Where Else To Go In Boston

For the most part, the best stuff to do in Boston is even better with a guide. This includes Downtown Boston/The Freedom Trail, Faneuil Hall/Quincy Market, The North End (Boston’s Little Italy), Beacon Hill, the Back Bay, Boston Public Gardens, Harvard/Harvard Square, MIT, Boston College, Boston University, Old Cambridge, Lexington and Concord, and the many haunted places on our Ghost Tours. But! If you really don’t want a guide with you, all those places are still worth a visit, and the neighborhoods worth exploring. In addition, here are our favorite places:

Boston Tea Party Ships

Boston Tea Party Ships

Great for kids, and they have their own experience/guides.
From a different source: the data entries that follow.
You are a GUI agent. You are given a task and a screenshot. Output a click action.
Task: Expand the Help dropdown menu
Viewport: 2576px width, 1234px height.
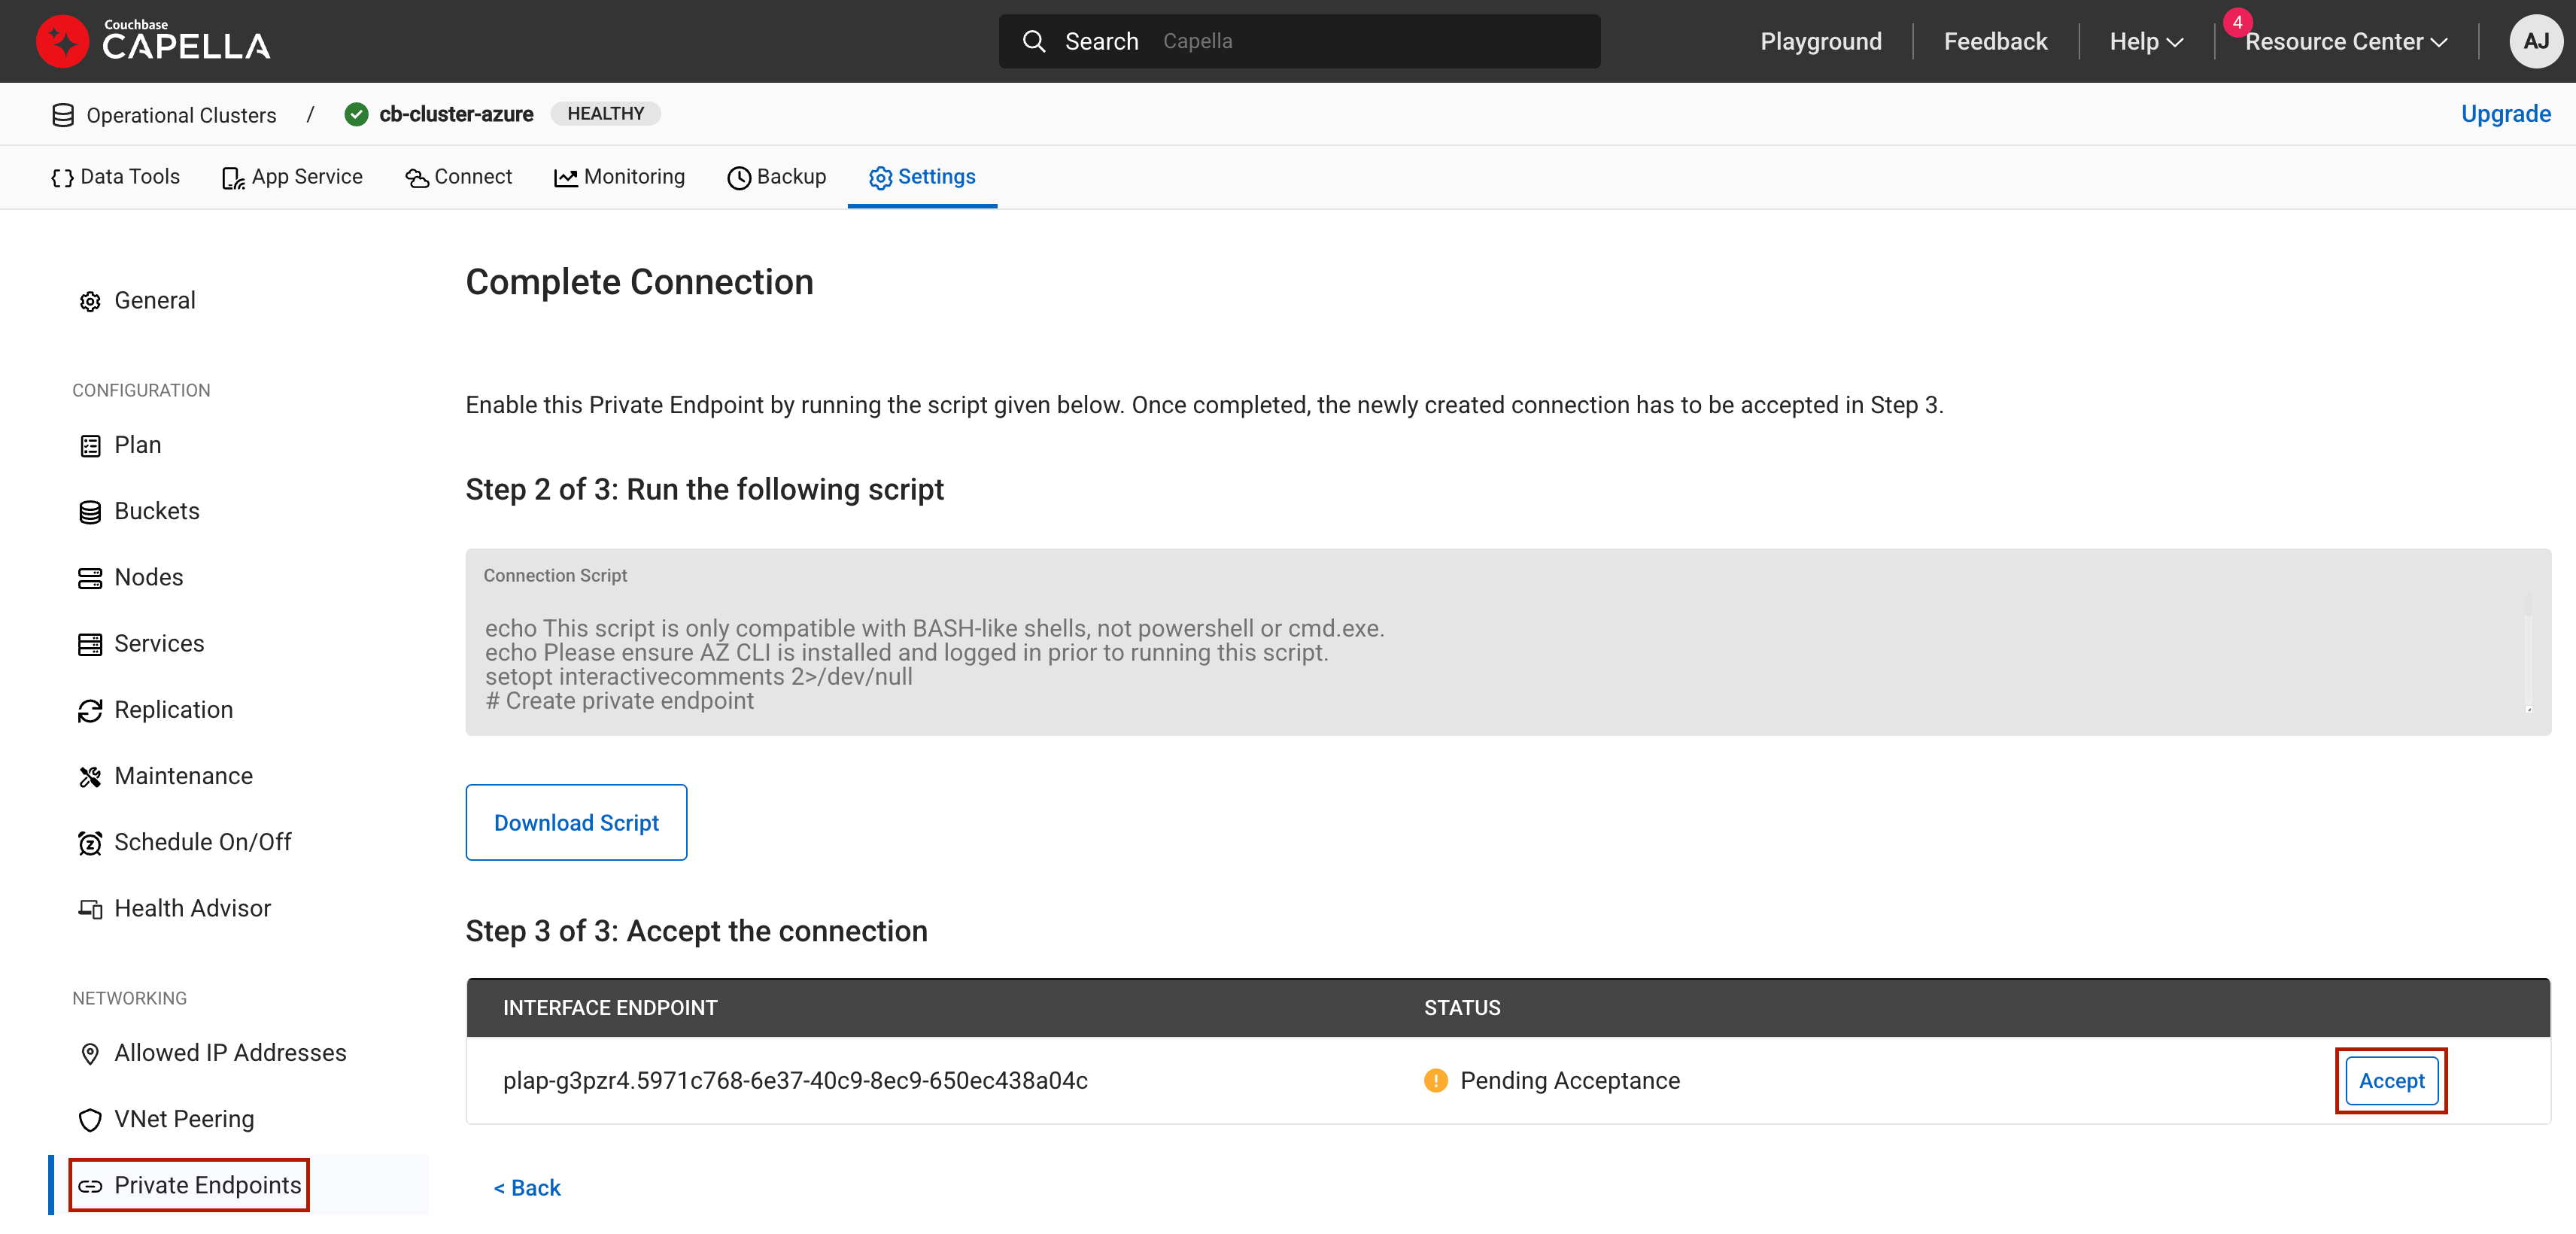point(2145,41)
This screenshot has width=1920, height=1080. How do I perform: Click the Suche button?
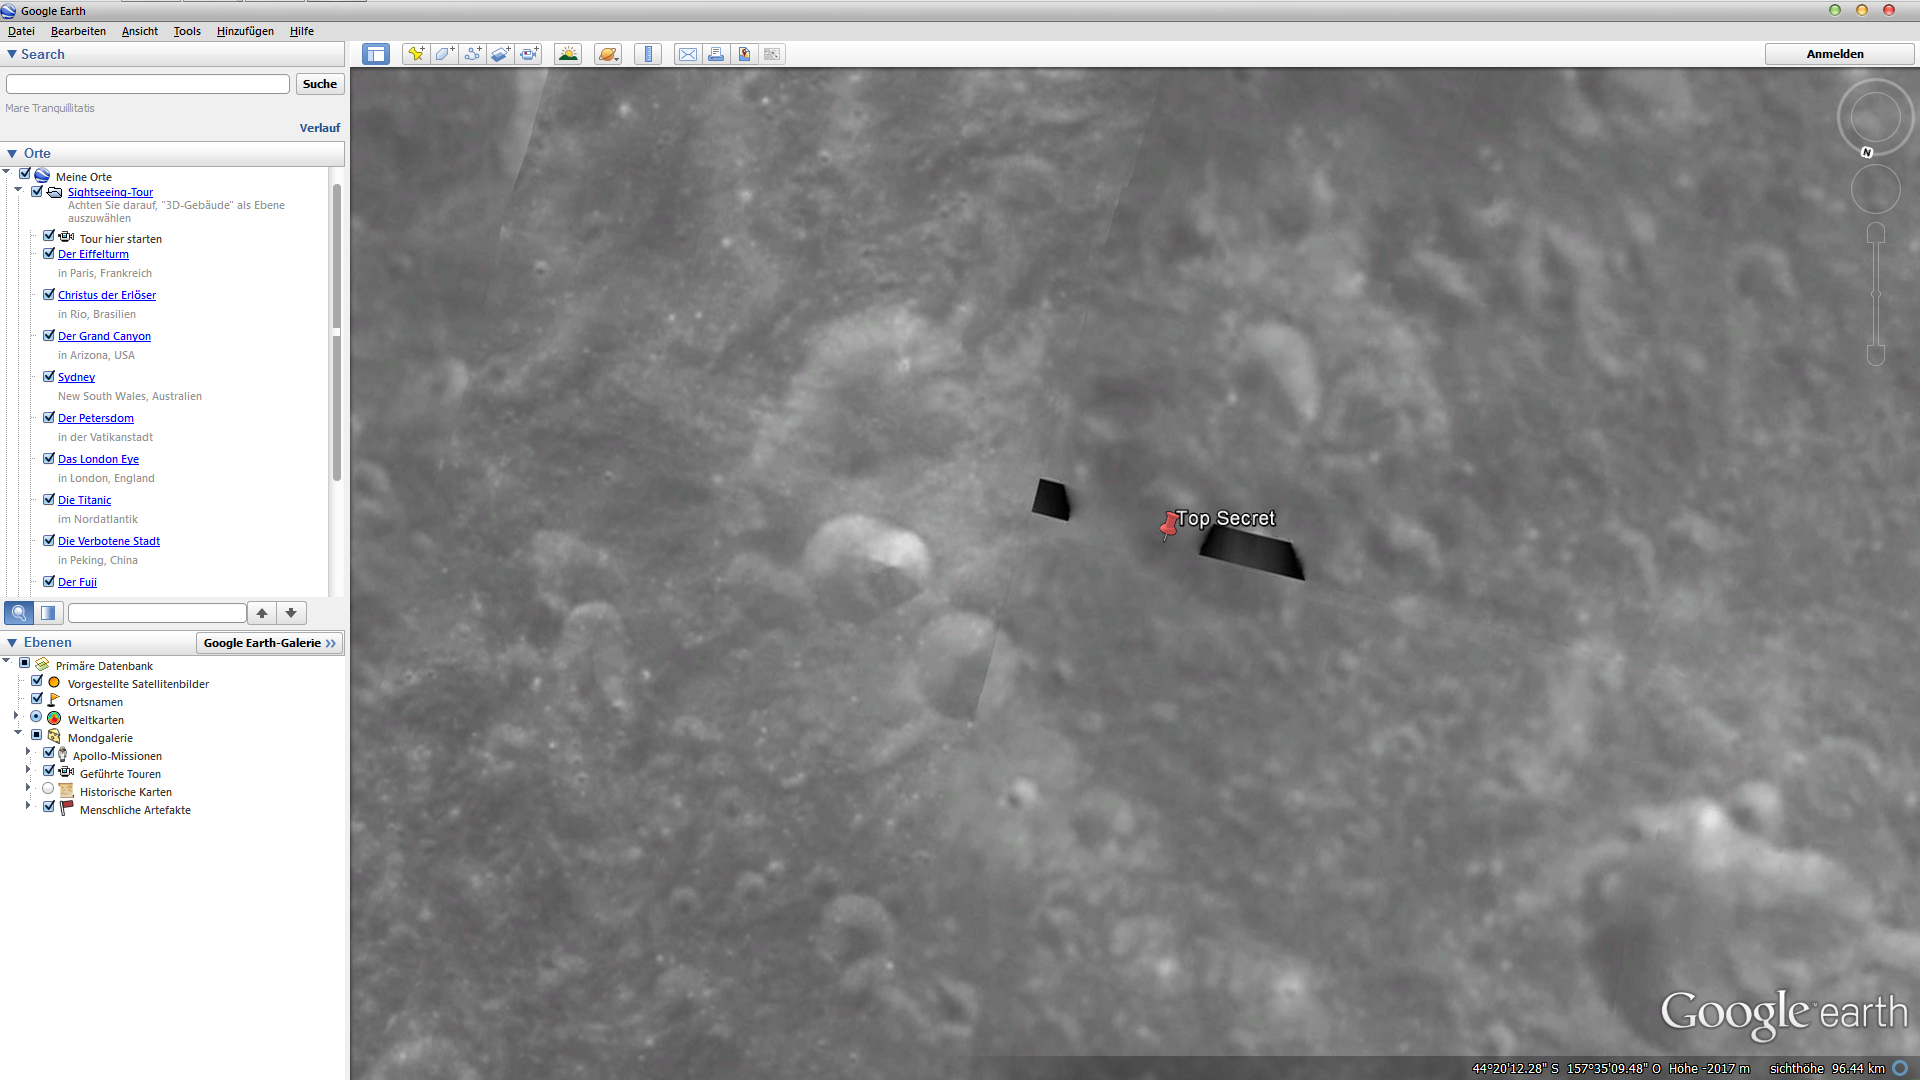pos(319,83)
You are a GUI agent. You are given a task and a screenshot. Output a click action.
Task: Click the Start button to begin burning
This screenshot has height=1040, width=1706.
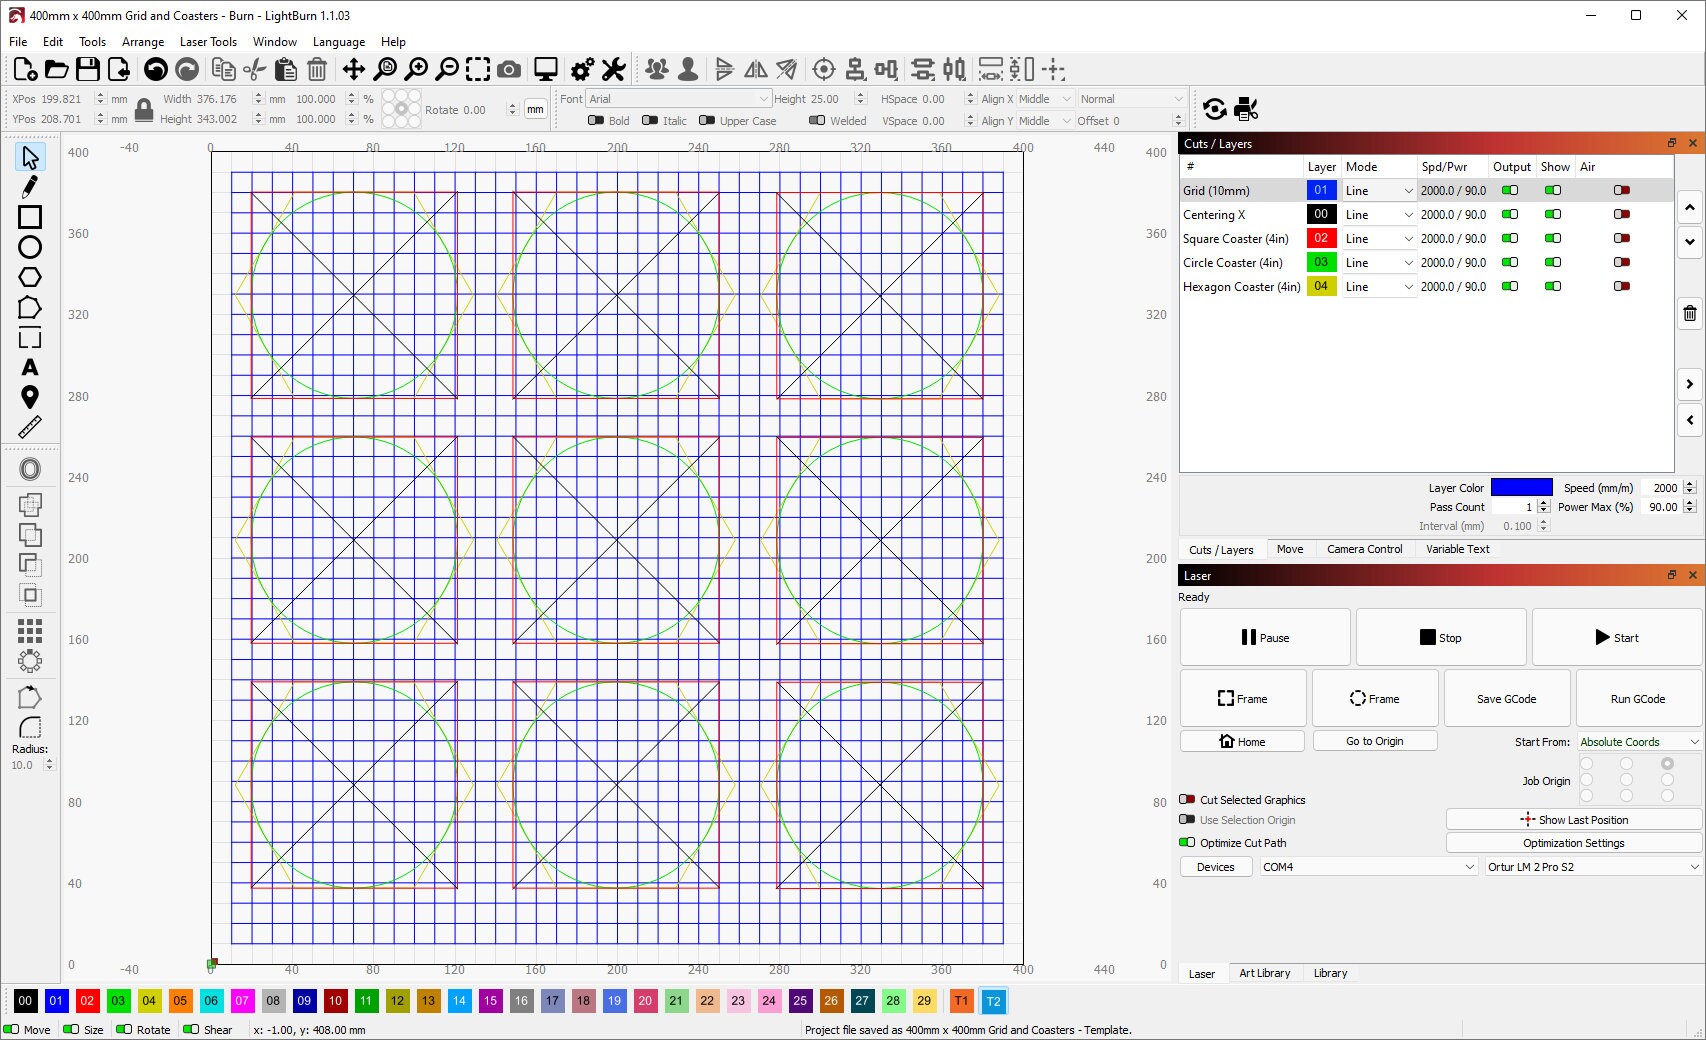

Harvard Museum of Natural History

While we offer a tour here, it is also enjoyable without us! We really just want to spread the love, and think this museum is Boston’s best kept secret.

Harvard Museum of Natural History

Fenway Park

Fenway Park

To get inside without watching a game, you must take the Fenway Park Tour, and we can only tag along at best. But this is the nation’s oldest baseball park. So even if you aren’t a sports nerd, history nerds have something to cling to, as well. Plus, you get to go on top of the Green Monster on the Tour. It’s a good one.

Mapparium

There is no way to describe this without over-inflating it or making it sound lame, so here it goes: the Mapparium is a really cool map of the world in 1935, made from 608 glass panels, that you walk inside. It’s 30 feet wide, and the echo chamber alone makes the $5 to get in worth it. But there’s also nothing like it anywhere on the planet. A favorite hidden treasure. This can be worked into any Step-On tours, but is tough to incorporate into a walking tour path.

Mapparium

​Isabella Stewart Gardner Museum

​Isabella Stewart Gardner Museum

The collection itself is impressive, but there are few museums like this in the world. Formerly the rich lady’s house, its walls must remain exactly as they’ve always been. Also the site of the world’s most expensive art theft!

Museum of Fine Art

Again, we do have a tour inside this place, but they also offer their own docent-led tours for free, even if they are a bit more focused on art than stories. It’s just an amazing museum, and we don’t even cover the Asian or Egyptian collections.

Museum of Fine Art

Boston Children’s Museum

Boston Children’s Museum

An excellent way to kill some time if you’re traveling with kids. It’s expensive, so be warned, but if your child is between 4 and 11, you’re in the sweet spot for this place, and could probably let the kids loose for 2-3 hours before they’re done exploring and tired enough to let you eat lunch in peace.